Data.gov is the home of the US government’s open data with almost 98,000 datasets. Data.gov features Federal, state and local data, tools, and resources to conduct research, build apps, design data visualizations, and more.
GSA: What attracted you to the data.gov program?
Williams: It was my experience as a city planner that first led me to explore new city data sources and ultimately to become a staunch open data advocate. Through my work at the Sunlight Foundation, I found that many local governments were beginning to proactively release datasets, but absent standards, reliable updates, and coordinated policies, these datasets were difficult to comparatively analyze or plug into common applications. Moreover, city and state governments were, understandably, not always aware of innovative data release practices in other jurisdictions. Joining data.gov was attractive to me because the impact of open federal data is huge and because it’s a logical home to showcase open data stories from around the country, which I hope, will facilitate coordinated efforts in the future.
GSA: How does your experience working in and with local governments as well as in the advocacy community help your new role with data.gov?
Williams: Working with local governments at the Sunlight Foundation gave me a lot of skills that I am bringing to data.gov. First off it provided me the time and space to become an expert on the open data initiatives that are currently happening on the city and state level in the United States.
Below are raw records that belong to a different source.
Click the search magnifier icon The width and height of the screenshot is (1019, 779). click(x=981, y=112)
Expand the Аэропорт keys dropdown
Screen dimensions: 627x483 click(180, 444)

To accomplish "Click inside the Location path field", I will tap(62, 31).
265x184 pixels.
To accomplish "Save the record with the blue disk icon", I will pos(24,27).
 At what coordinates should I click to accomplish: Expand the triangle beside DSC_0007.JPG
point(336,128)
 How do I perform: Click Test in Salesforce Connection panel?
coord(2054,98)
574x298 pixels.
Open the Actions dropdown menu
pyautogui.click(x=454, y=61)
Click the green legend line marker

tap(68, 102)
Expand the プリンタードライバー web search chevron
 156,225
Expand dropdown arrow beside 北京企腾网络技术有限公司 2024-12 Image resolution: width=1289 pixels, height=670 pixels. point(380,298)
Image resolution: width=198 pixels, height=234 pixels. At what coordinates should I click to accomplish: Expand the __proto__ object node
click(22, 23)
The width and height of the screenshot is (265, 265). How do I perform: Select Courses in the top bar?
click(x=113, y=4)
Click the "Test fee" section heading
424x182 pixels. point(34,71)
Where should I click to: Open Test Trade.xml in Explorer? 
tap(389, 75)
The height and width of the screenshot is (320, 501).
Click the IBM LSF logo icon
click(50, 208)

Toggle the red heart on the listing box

As an advocate I also got the experience working with a variety of stakeholders including government officials, businesses, non-profits, other civil society organizations and community groups, all of whom came to the table with different interests and goals. Lastly, my experience working for the Sunlight Foundation, which has performed such meaningful open government advocacy work over the years, has provided me the normative perspective on what data.gov could and should be.
GSA: What do you see in the future for open data?
Williams: I believe the open data movement is just taking off and that we will see more open data initiatives begin around the country. Overall, as governments participate in open data programs I think they get more thoughtful about how their open data is currently organized and maintained and how best to release more data in the future. Technical aspects will continually improve and legal issues are being explored to better balance openness and security/privacy concerns.
GSA: Are there any specific initiatives, goals, or strategies you already have in mind to help data.gov?
Williams: I’d like to better facilitate public private partnerships where possible, and help implement a better public feedback strategy. I’d also like to identify strategies to help agencies comply with the open data policy, as well as ways to better showcase impacts that are powered by open government data.
One of my favorite examples of using data to improve the bottom line is about a hackathon in New York City analyzing the city’s 311 citizen-reporting data with NYC Parks department data. The result was a more efficient and effective way for the Parks department to prune tree limbs which ultimately saved more money on the back end with less damages and cleanup costs from fallen limbs.